Unfortunately, too many new investors believe that the success of a direct mail campaign is based solely on its initiation. In other words, just conducting a direct mail campaign is not enough to guarantee success. What they don’t realize is that executing a successful direct mailing piece is much more time consuming and difficult than they could have imagined. This is not to say that they can’t work, but it takes much more than just stuffing a letter in an envelope and waiting for the phone to ring. To get the most out of your mailing, there are many different steps that must be followed:
- Find the right list. Not all lists are the same. Before you mail your heart out, you need to make sure you are mailing to the right homeowners. Start by defining what you want out of your mailing and go from there. If you are looking for distressed homeowners, you need to do your homework and find the most up to date and accurate list available. The bottom line is always important, but you should be weary of lists that are considerably less expensive than others. Often times, it makes sense to spend a little more on a better list that can produce results. Research the lead source and read the referrals and terms of agreement. Most companies offer a short term trial period or some sort of opt out agreement. Spending money on a list that doesn’t yield results is essentially throwing money out of the window.
- Presentation. Whenever you do any marketing, especially direct mailing, you should put yourself in the recipients shoes. Before mailing, you should ask yourself what would make them open the envelope and read your letter. If the homeowner is distressed and late on their mortgage, they may be getting inundated with multiple calls, letters and postcards. You need your letter to stand out from the crowd. To do this, you need to be creative with your envelope and the wording of your letter. Some investors will send use bright pink or green envelopes, while other will opt to hand write the names and addresses. If the letter is not read, you have no chance of getting a call back. Once the envelope is opened, you need to have a letter that can easily portray what your intent is, how you can help them and how to reach you. Most recipients will open quickly and give your letter a short glance. Bullet points and well placed bold sentences work better than a standard letter form. Your goal is to get them curious and interested enough to call immediately after opening.

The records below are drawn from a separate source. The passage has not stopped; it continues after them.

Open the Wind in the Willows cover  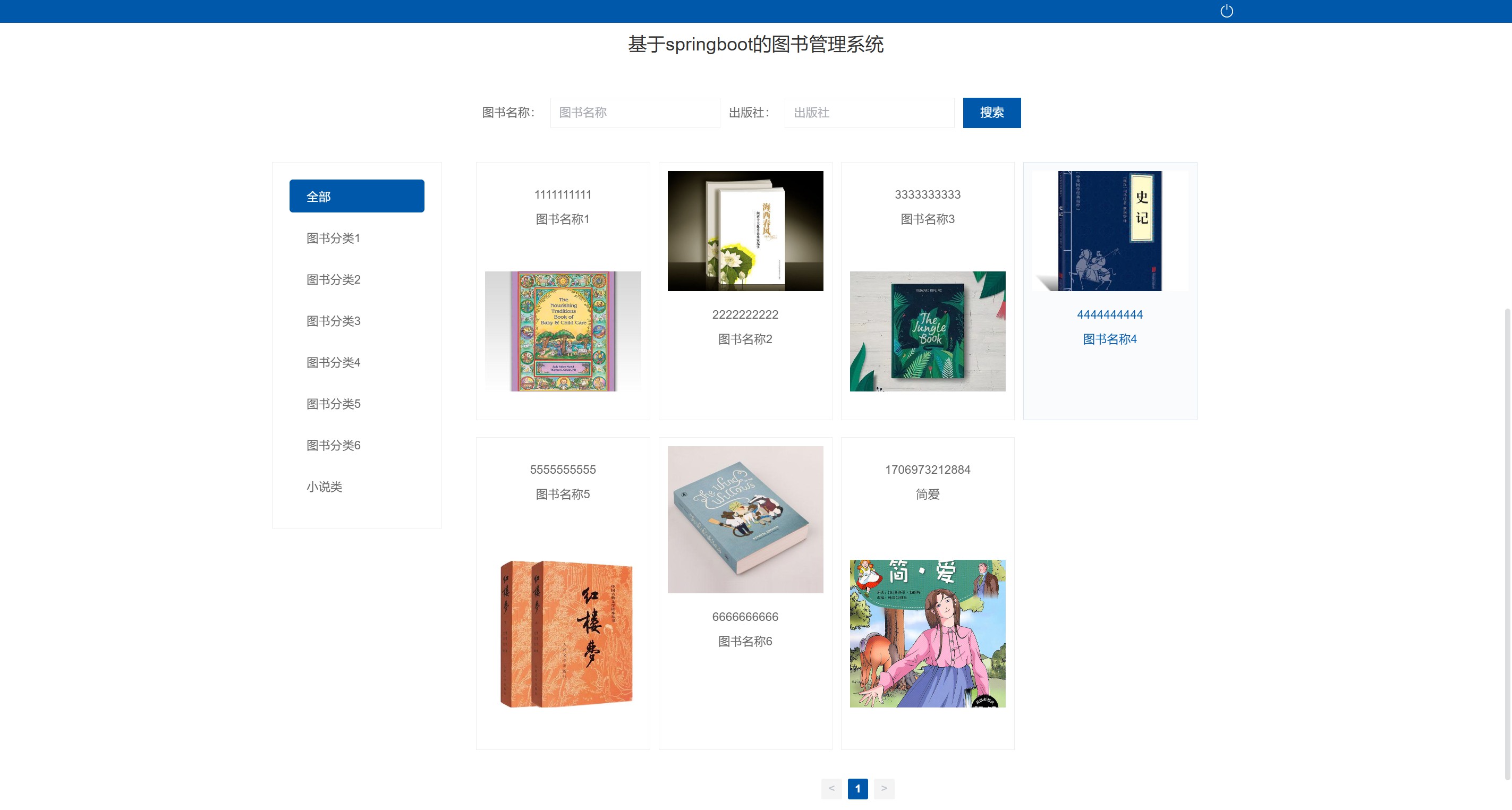[x=745, y=519]
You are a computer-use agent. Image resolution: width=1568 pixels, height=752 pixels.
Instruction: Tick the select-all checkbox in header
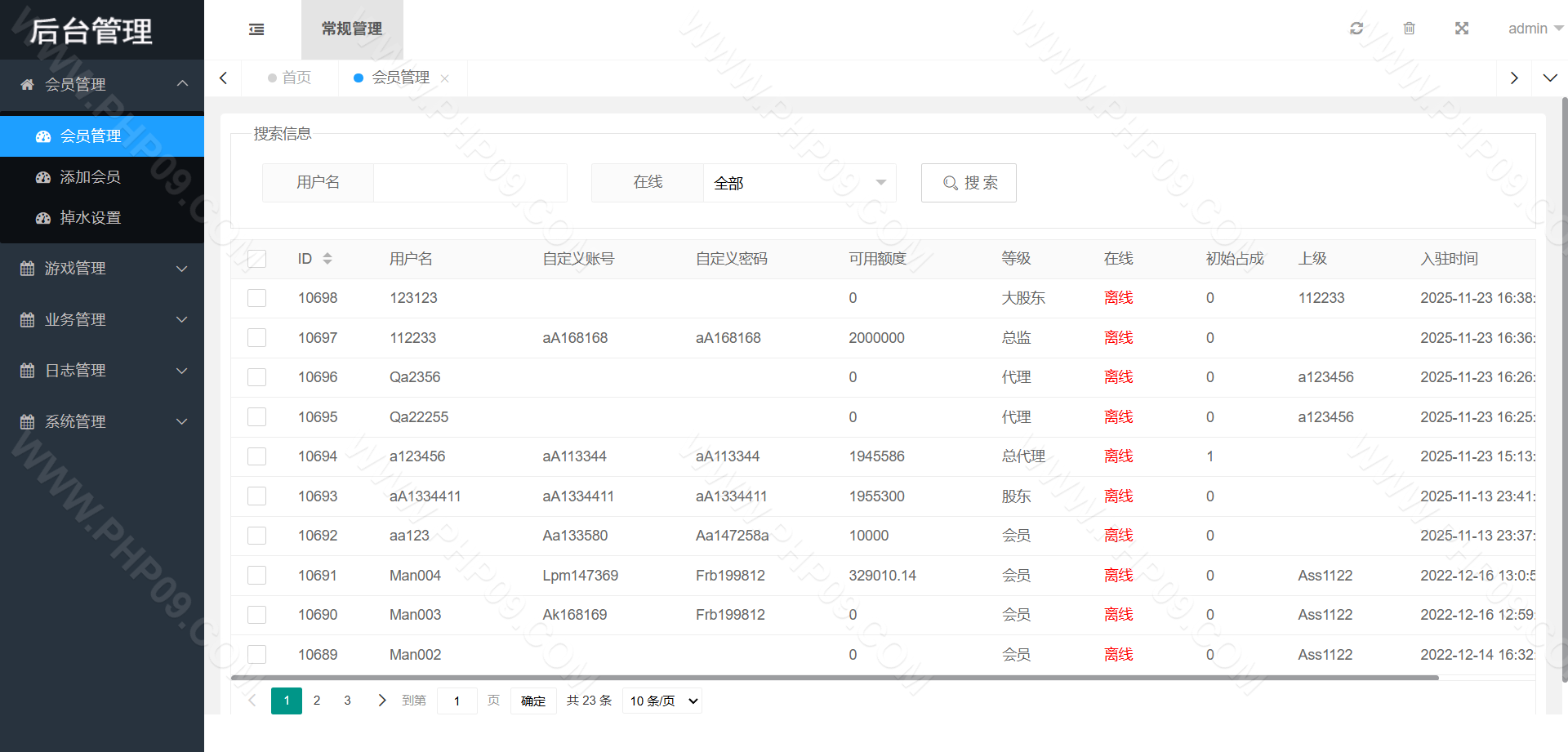[x=257, y=259]
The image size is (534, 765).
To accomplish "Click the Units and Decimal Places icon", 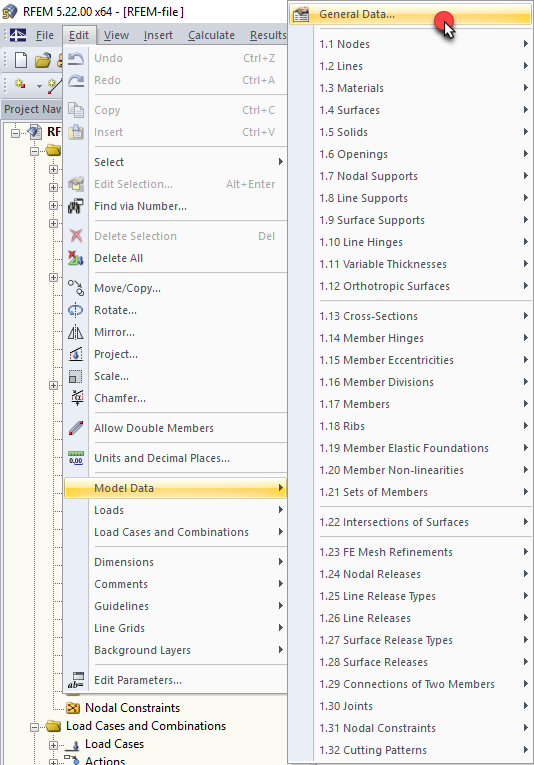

- Conversion. A good conversion rate is anywhere from 1-3% of the total letters mailed. There will be plenty of letters that will fall on deaf ears, but that is to be expected. The natural instinct is try to turn every phone call you get immediately into a deal. Sellers may sense your desperation and opt to work with someone else. With every call you receive, you should have a short script, or even a list of basic questions you want answered in the initial phone call. The key is to find the seller’s motivation and see what they want out of the deal. It is very rare to get a deal to contract after the first phone call or first meeting. You need to exhibit some patience with your direct mail leads and work them like you would work any other new lead. Some leads need to work with a sense of urgency, while others need some time to digest everything. Every call that you get must be placed into a database and followed up with as quickly as possible. Getting your phone to ring is not the goal, converting those calls to deals is.
- Repeating the process. If you are only going to send one round of 100 letters and expect your pipeline to fill up, you may be disappointed with the results. Direct mailing is a numbers game. Before you start, you need to commit to sending your same list multiple times. Most homeowners won’t respond to your letter until at least the fourth time you reach out to them. This means having the budget and patience to see the process through, regardless of any previous results. It is always better to send the same list multiple times than to keep switching from list to list and hoping for better results. Take your time to find the target market that you like and dive in head first. You can tweak the letter, envelope or presentation, but you can’t give up if you are not getting the initial results you desire. To give yourself the best chance for success, you should plan on mailing your letter at least four times.
There are many investors who have had great success with direct mailing. On the flip side, there are those that consider it a waste of time and money. In most cases, those investors have done things wrong along the way. Direct mailing shouldn’t be your only marketing piece, but rather one in a series of ways you plan to grow your business. Before you put that first stamp on, you should make sure you have the best list and are willing to commit – regardless of the early returns. If you do this, you will find more success than you realized.